In any case, Judge Lambert said the true valuation of the more than hundred-year-old national treasure did not really matter, as they had already crossed the threshold for the offence. Instead she lingered more on the ‘social impact of the offence’, a specific marker identified by the Sentencing Council when placing a crime in the highest category of harm, but arguably even harder to quantify than price.
This is where victim impact statements come in. When sentencing a rapist, judges do not always need to hear expert medical evidence when deciding if a survivor has suffered extreme psychological harm (as opposed to severe). Judges can use their discretion in response to the strength of a victim impact statement, and the presentation of the victim at trial.
Likewise, in this case Mrs Justice Lambert heard a powerful victim impact statement from a National Trust Manager Andrew Poad, who shared some of the heartbroken responses sent by email from people across the world who found significance or made memories from the Sycamore Gap.
“This iconic tree can never be replaced,” he told the court,“Whilst the National Trust has cared for it on behalf of the nation, it belonged to the people. It was totemic… An overwhelming sense of loss and confusion was felt across the world. The question was why anyone would do this to such a beautiful tree in such a special place. It was beyond comprehension.”
‘I was on the edge of my seat’
Sarah believes the victim impact played a large part in the decision to hand out a four year sentence for felling the tree (which is right at the top of the category range for a high harm high culpability offence), but she was not surprised when the judge failed to go any further, staying within the sentencing guidelines (the total sentence went beyond four years because it reflected the damage to Hadrian’s Wall too).
Asked why an exceptional case, that upset so many people, did not inspire the judge to dish out a sentence outside the guideline and towards the 10 year maximum, Sarah said: “I think it was already an exceptional case. It was already exceptional because the police had investigated it. Because it has passed the public interest test for prosecution.
“It had been pursued at great expense. I can’t even imagine the legal costs to get it to trial with the team of people that were there. It already had a significant amount of press attention. The judge had said she would already agree to the sentencing being televised, which is incredibly rare.
“I think there was already quite a bit of social feeling a sentence of four years or so would be quite harsh, when compared with sentences for other crimes. Perhaps in a situation that had already been quite exceptional, it was a sound move by the judge to stay within the sentencing guidelines.
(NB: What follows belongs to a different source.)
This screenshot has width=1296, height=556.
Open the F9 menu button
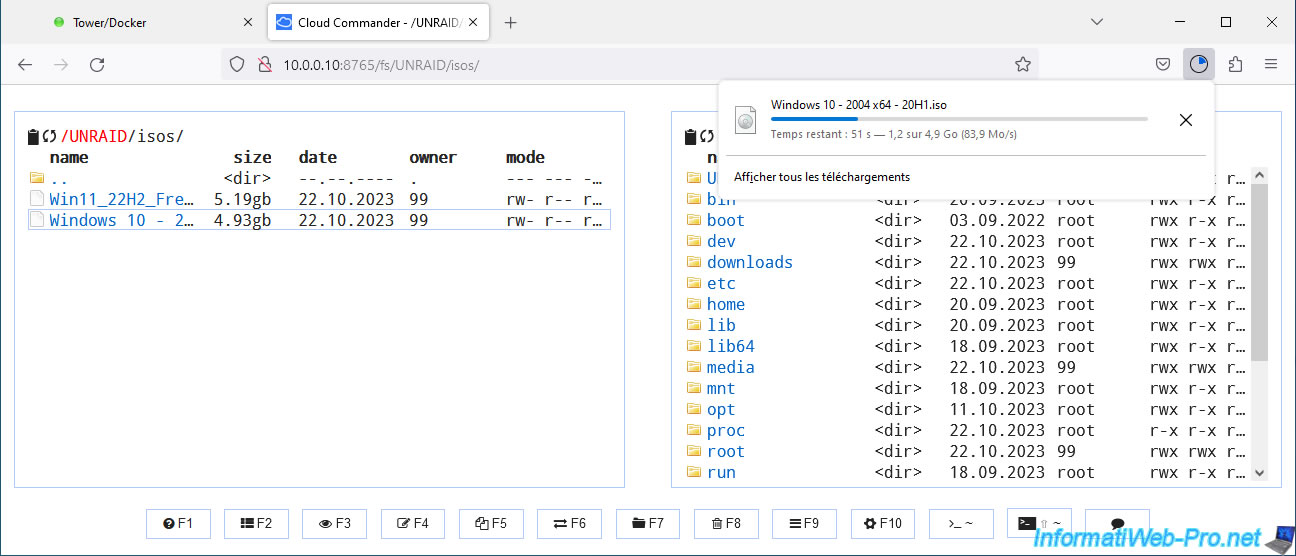coord(804,523)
“I was on the edge of my seat thinking, is she going to do it. Is she going to step away from them. But she didn’t and it didn’t surprise me. I think it would have been quite surprising had she deviated from them.
“I left the sentencing feeling like there were absolutely no winners here. You got to hear a lot about their backgrounds and that was pretty traumatic. The whole situation was traumatic. The financial loss to the National Trust. The loss to all of us of the tree. The cost of running the trial. The cost of putting them in prison. I just left feeling flat.”
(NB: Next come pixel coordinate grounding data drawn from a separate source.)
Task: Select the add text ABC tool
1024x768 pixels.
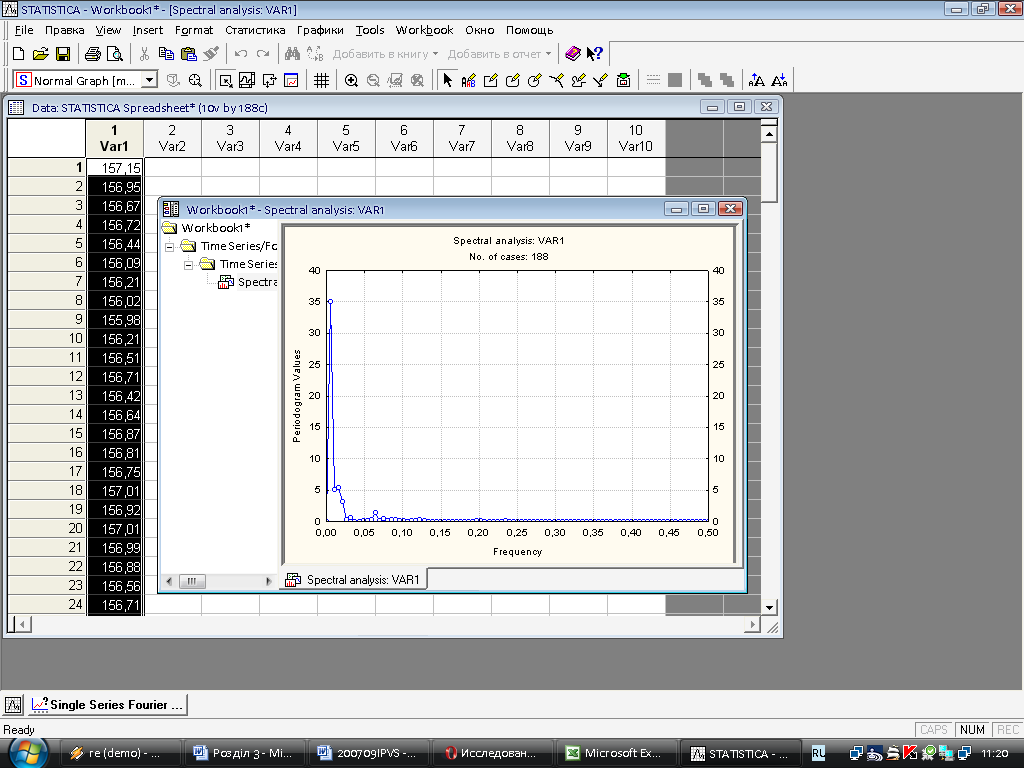Action: tap(468, 81)
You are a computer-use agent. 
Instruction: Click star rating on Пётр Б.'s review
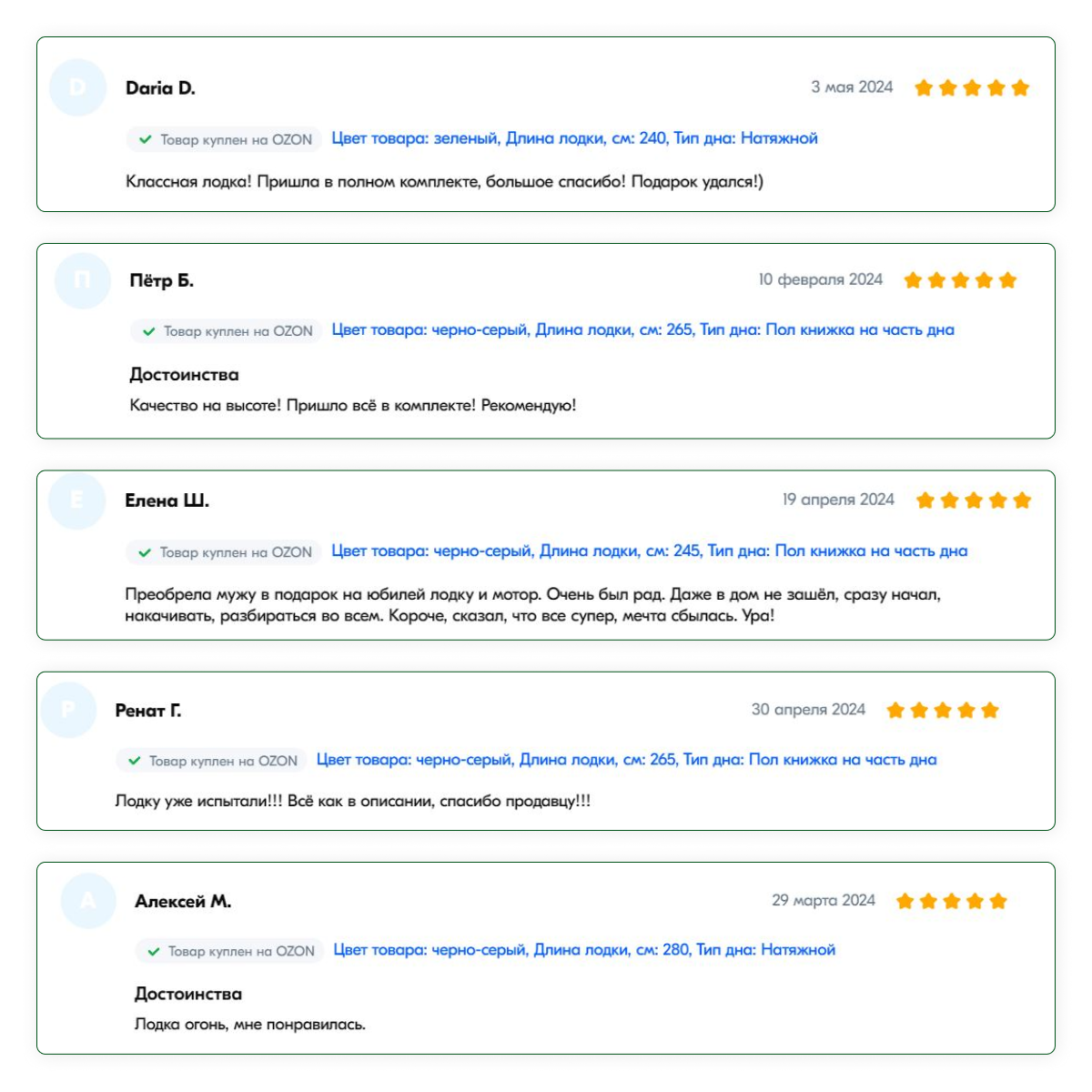tap(960, 279)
When BBC News presenter Huw Edwards was convicted of possessing indecent images of children – vile recordings of real children being sexually abused – he was sentenced to six months in prison suspended for two years. It’s punishments like this, that have left some befuddled by how justice is meted out. The prosecution has ‘thrown up huge questions’ Sarah said.
“Ultimately, humans won’t survive on earth unless we protect nature. We will extinct ourselves. So looking on that basis, trees should have an extreme amount of protection, but in the brutal cold light of day, when there’s a child abuse case and a tree felling case, it just looks disjointed if someone felling a tree gets a longer sentence than someone convicted of child abuse.”